→ **About this exercise**
Write out each line of the listing as it stands, without the images.

= Beginning of Section =

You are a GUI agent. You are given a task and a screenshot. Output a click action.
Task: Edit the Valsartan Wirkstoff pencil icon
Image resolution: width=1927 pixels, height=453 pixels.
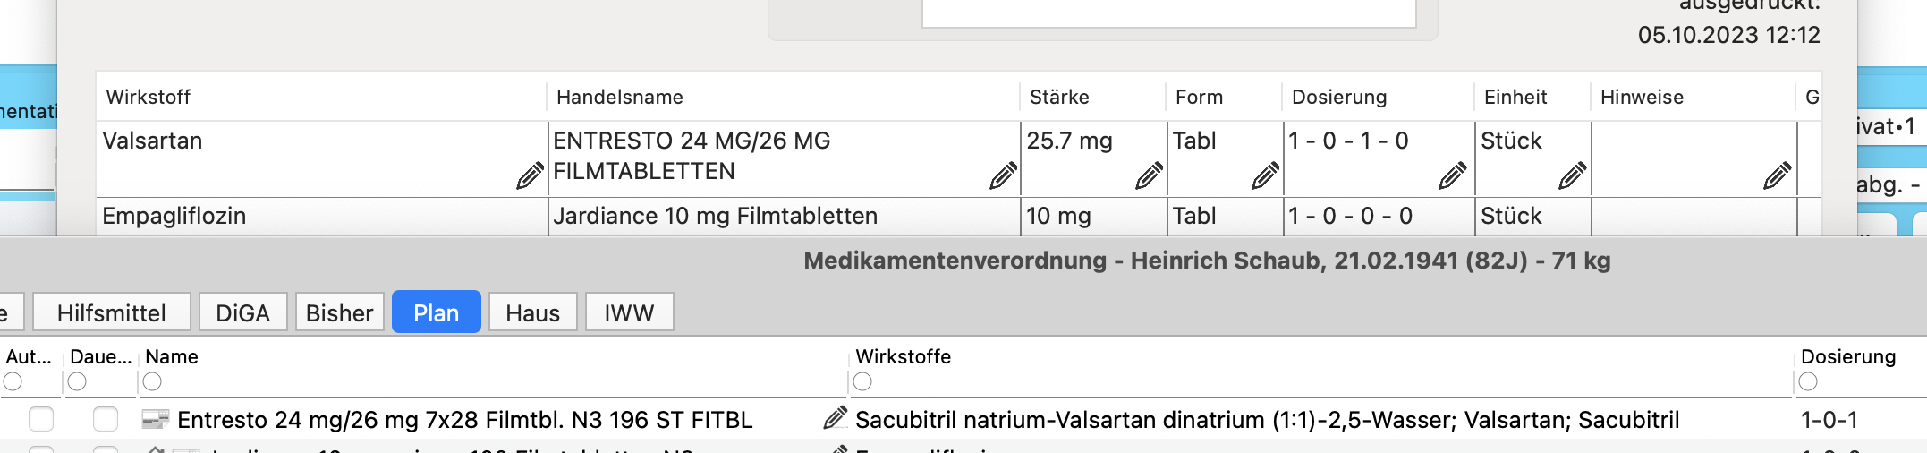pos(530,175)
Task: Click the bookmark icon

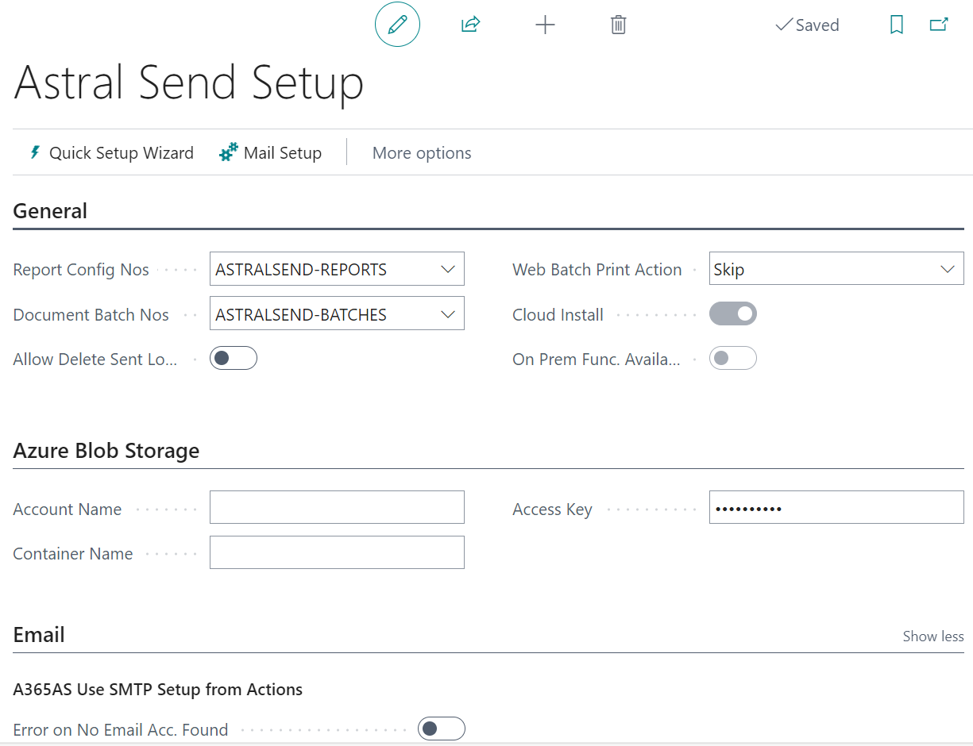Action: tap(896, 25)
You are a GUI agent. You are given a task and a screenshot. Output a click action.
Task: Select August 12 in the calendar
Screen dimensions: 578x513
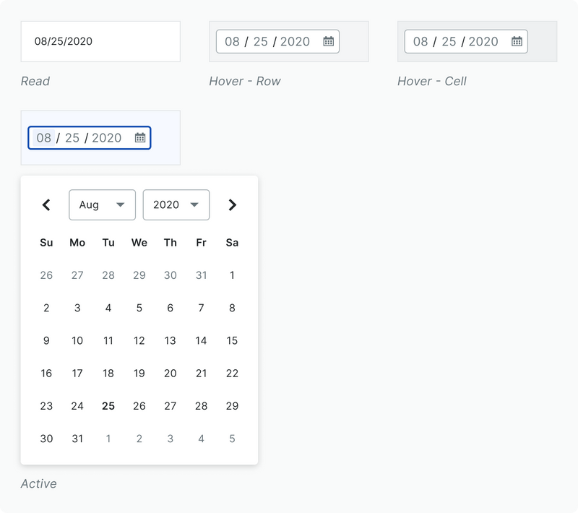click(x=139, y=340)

= End of Section =

→ **Result**
You are a GUI agent. You are given a task and a screenshot. Output a click action.
Task: Edit the Valsartan Wirkstoff pencil icon
Image resolution: width=1927 pixels, height=453 pixels.
pos(530,175)
Task: Click the bookmark icon

Action: tap(896, 25)
You are a GUI agent. You are given a task and a screenshot. Output a click action.
Task: Select August 12 in the calendar
Screen dimensions: 578x513
click(x=139, y=340)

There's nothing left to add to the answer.